Après son passage en première lecture à l'Assemblée, le texte sur la transition énergétique a été discuté au Sénat. J'ai été nommé chef de file pour le Groupe socialiste sur les questions ultramarines dont la Commission des Affaires économiques était saisie.

Par leur diversité et leur fort potentiel dans les secteurs innovants, les outre-mer participent activement à la transition énergétique. Ils sont cependant communément confrontés à des contraintes liées à leurs territoires et à l’insularité. L’approche des questions énergétiques est très particulière dans des territoires qui ne sont pas interconnectés et où 80% de l’électricité est issue du nucléaire. Cela rend les outre-mer très vulnérables face aux fluctuations des tarifs d’importation de pétrole et de charbon et cela rend le système de péréquation très couteux pour permettre le prix unique de l’électricité sur tous les territoires de France. En effet, grâce à la Contribution aux charges de service public de l’électricité (CSPE), les consommateurs ultramarins paient l’électricité au même tarif que dans l’Hexagone.

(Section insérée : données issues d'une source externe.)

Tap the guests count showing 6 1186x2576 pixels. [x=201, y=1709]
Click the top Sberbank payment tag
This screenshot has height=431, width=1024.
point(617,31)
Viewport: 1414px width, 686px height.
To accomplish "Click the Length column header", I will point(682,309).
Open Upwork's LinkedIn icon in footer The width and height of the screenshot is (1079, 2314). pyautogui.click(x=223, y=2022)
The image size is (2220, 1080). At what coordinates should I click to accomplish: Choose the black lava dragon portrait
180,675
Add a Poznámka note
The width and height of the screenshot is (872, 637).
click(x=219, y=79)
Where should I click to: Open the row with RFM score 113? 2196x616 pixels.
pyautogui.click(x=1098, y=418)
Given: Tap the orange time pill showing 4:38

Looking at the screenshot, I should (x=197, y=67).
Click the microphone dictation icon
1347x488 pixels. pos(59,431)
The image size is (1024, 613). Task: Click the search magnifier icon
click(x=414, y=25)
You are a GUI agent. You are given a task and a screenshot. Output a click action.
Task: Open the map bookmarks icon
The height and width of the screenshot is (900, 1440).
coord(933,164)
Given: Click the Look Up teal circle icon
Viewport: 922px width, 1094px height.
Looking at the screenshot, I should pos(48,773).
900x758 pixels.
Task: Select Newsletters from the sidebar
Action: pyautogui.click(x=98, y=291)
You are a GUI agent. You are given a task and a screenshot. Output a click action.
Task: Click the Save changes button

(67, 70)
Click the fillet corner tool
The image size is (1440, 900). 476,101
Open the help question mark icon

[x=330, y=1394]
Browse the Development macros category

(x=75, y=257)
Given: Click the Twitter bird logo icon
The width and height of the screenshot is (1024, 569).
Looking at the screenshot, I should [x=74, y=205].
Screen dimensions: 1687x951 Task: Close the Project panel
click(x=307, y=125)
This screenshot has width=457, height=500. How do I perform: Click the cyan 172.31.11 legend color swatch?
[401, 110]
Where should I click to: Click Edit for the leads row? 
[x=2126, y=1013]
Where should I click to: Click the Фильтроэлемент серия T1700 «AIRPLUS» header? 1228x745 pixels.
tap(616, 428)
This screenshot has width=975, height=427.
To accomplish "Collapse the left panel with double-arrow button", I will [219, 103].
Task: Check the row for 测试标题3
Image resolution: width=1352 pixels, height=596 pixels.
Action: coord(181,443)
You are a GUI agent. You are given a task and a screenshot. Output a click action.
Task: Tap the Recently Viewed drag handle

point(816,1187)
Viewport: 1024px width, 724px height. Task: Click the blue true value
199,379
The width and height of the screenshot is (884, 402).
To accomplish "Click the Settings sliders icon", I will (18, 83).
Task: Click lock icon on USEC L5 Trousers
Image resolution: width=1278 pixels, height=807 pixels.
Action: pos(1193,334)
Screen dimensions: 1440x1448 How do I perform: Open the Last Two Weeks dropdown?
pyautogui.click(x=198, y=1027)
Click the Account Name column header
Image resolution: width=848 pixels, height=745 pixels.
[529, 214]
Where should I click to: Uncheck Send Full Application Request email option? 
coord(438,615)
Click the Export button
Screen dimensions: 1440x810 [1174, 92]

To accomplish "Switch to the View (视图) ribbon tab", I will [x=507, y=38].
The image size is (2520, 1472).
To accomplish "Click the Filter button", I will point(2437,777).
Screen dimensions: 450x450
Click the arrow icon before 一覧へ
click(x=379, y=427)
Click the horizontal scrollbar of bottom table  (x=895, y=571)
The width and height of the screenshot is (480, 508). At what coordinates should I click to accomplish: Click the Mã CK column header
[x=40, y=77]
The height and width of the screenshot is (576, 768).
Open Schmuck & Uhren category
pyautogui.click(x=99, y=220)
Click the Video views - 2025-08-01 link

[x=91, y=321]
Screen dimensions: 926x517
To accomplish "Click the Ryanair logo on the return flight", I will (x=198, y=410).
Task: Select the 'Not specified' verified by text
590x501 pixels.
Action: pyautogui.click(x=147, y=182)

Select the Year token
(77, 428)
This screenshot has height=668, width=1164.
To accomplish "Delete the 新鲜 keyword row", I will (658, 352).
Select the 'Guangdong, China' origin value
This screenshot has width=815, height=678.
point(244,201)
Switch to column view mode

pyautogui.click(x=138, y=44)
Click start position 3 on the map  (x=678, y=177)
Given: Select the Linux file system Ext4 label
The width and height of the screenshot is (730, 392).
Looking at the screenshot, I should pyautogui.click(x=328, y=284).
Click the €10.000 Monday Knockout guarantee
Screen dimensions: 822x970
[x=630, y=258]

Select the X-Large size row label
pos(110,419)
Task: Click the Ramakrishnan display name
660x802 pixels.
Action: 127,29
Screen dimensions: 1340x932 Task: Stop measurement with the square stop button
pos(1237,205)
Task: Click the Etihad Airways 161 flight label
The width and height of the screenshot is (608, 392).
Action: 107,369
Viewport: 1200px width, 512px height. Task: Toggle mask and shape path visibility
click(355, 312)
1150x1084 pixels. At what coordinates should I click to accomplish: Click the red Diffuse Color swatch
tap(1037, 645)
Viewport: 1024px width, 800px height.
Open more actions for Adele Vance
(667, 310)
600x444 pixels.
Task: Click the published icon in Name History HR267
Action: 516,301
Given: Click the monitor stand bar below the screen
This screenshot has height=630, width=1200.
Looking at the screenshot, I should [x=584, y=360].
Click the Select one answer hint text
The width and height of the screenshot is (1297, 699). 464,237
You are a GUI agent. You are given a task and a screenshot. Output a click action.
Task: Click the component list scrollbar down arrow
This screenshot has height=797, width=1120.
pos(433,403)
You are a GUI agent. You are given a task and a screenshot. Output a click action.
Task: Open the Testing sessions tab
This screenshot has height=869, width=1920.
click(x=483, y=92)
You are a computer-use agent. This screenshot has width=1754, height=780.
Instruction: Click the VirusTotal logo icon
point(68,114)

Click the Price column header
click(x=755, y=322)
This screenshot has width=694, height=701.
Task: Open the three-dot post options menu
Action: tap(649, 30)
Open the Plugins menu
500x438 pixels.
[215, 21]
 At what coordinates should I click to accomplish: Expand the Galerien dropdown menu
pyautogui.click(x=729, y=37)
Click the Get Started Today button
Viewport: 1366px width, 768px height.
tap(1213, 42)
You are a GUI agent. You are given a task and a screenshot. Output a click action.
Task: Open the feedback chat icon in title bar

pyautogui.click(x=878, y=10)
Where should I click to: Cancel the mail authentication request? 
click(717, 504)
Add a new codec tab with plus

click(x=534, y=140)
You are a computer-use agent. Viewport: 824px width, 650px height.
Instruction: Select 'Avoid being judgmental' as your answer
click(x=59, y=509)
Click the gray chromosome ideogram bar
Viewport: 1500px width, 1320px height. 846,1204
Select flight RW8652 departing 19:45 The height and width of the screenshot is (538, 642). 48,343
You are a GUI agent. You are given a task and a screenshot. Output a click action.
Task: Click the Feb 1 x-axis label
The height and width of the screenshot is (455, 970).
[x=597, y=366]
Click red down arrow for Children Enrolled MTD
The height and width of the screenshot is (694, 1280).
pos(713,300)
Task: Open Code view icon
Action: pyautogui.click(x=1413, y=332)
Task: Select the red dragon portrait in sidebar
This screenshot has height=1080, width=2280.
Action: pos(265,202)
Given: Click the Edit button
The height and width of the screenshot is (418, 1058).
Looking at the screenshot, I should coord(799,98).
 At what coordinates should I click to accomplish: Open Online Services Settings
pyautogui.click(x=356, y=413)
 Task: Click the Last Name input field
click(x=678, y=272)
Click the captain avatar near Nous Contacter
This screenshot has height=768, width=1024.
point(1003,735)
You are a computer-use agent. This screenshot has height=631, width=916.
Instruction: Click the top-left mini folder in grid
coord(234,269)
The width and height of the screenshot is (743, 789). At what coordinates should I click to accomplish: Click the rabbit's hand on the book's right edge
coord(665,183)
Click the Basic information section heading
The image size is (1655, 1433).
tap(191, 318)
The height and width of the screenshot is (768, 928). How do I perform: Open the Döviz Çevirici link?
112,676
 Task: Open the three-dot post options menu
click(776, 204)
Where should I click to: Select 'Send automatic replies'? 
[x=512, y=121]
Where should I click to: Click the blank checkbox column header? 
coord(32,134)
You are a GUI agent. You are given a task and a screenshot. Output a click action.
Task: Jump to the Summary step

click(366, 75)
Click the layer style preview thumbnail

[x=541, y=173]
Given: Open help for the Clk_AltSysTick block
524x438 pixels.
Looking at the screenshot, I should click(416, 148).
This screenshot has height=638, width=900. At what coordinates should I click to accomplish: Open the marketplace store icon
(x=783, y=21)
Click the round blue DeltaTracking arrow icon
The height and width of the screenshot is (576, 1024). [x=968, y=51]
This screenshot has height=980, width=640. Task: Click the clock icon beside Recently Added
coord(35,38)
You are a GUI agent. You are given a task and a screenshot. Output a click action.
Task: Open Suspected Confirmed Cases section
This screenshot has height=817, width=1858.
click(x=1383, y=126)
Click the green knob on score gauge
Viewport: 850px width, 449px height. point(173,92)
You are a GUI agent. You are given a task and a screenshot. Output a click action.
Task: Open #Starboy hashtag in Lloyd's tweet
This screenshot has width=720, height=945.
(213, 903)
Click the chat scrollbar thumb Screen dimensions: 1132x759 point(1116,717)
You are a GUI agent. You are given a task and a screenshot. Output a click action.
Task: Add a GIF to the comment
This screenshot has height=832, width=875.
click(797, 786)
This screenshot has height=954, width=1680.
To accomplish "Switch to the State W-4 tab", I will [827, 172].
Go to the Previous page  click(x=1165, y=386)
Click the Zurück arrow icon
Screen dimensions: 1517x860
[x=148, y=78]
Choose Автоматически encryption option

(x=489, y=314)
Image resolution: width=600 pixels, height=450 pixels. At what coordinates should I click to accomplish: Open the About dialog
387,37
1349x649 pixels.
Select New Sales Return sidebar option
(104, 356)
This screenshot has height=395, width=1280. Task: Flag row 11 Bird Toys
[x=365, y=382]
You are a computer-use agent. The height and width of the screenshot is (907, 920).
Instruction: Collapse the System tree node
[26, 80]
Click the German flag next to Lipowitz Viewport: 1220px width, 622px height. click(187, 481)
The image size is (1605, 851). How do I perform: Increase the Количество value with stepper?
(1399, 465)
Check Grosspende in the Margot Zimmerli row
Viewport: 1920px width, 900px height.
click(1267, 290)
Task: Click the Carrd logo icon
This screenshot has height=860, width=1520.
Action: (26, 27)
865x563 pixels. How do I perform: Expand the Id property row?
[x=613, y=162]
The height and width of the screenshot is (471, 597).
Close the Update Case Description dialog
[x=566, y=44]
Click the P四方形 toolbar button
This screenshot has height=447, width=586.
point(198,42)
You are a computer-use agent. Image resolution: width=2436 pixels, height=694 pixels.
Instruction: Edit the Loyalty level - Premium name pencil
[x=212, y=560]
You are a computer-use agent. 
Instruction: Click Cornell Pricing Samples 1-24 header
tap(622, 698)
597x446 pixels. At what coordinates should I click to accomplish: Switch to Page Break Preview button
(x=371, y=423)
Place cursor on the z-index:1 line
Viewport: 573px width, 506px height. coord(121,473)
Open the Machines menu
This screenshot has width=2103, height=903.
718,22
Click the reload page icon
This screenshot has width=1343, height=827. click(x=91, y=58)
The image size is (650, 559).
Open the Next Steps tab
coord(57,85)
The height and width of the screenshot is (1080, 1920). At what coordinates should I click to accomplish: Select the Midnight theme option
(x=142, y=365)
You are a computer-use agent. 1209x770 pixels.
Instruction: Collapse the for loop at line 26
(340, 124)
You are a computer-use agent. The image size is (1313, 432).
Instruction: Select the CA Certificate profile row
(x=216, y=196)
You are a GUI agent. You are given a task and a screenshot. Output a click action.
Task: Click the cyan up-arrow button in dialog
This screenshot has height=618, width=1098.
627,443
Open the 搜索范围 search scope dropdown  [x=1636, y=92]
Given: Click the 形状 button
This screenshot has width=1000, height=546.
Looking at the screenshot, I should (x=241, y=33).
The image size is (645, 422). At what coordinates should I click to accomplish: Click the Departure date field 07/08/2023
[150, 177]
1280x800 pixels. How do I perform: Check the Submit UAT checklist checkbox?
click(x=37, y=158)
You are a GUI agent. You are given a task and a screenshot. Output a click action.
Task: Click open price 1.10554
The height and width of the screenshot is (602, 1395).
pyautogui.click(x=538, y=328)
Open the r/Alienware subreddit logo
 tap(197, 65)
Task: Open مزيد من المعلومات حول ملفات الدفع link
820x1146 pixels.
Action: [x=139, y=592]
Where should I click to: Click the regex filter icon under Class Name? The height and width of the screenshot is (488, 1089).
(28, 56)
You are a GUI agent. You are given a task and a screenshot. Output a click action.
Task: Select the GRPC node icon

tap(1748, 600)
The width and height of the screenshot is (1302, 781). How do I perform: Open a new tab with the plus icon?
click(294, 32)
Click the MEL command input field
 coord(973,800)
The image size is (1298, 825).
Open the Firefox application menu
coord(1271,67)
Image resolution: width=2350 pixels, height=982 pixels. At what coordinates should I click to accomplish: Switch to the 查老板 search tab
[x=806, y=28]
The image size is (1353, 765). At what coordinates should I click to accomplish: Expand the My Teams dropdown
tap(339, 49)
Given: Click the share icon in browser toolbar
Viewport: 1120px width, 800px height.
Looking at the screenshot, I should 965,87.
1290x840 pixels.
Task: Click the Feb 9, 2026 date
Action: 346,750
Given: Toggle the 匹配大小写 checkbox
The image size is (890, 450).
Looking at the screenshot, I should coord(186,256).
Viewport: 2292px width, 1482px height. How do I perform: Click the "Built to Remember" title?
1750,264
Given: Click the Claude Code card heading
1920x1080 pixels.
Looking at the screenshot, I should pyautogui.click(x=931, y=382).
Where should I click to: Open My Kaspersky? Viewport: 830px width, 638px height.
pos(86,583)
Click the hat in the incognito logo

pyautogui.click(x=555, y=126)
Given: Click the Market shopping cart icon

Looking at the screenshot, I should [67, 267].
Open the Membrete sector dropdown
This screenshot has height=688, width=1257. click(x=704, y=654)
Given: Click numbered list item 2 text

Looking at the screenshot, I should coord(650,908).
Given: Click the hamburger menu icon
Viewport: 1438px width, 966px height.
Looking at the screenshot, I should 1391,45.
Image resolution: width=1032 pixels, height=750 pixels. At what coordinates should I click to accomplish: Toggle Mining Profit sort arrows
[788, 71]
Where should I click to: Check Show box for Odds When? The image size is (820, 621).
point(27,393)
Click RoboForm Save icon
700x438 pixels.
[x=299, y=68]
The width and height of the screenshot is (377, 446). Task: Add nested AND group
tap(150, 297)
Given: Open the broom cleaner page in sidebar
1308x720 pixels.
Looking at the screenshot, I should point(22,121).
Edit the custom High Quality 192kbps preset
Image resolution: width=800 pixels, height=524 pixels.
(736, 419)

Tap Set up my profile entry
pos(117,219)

A ce sujet, lors des débats au Sénat sur ce texte, a été introduit en Commission un amendement sur l’article 50 par Monsieur le sénateur Husson (rapporteur pour avis / commission des finances – UMP) visant à modifier profondément le mécanisme de la CSPE et à restreindre le périmètre des charges compensées par la CSPE aux seuls surcoûts résultant de l’obligation d’achat de la production d’énergie renouvelable. Ce texte les limite à 7,7G€ pour 2016 et prévoit une révision annuelle de ce montant. Au premier ordre, cet amendement, légèrement modifié lors du débat en séance publique, exclut du champ du financement par la CSPE, les surcoûts de production dans les ZNI, les coûts du TPN ainsi que d’autres objets financés aujourd’hui par la CSPE – sans pour autant revenir sur le principe d’une compensation de ces dépenses. Le mécanisme de financement de ces missions de service public n’est pas prévu dans le projet de loi. Le Gouvernement prévoit de proposer dans le prochain projet de loi de finances une refonte de la CSPE qui permettrait de se mettre en conformité avec la réglementation européenne, sans pour autant préciser en quoi consisterait ce mécanisme. Il conviendra donc de s’assurer que le dispositif finalement retenu ne présente pas de risque pour la pérennité de la prise en charge des surcoûts et par conséquent pour les territoires concernés.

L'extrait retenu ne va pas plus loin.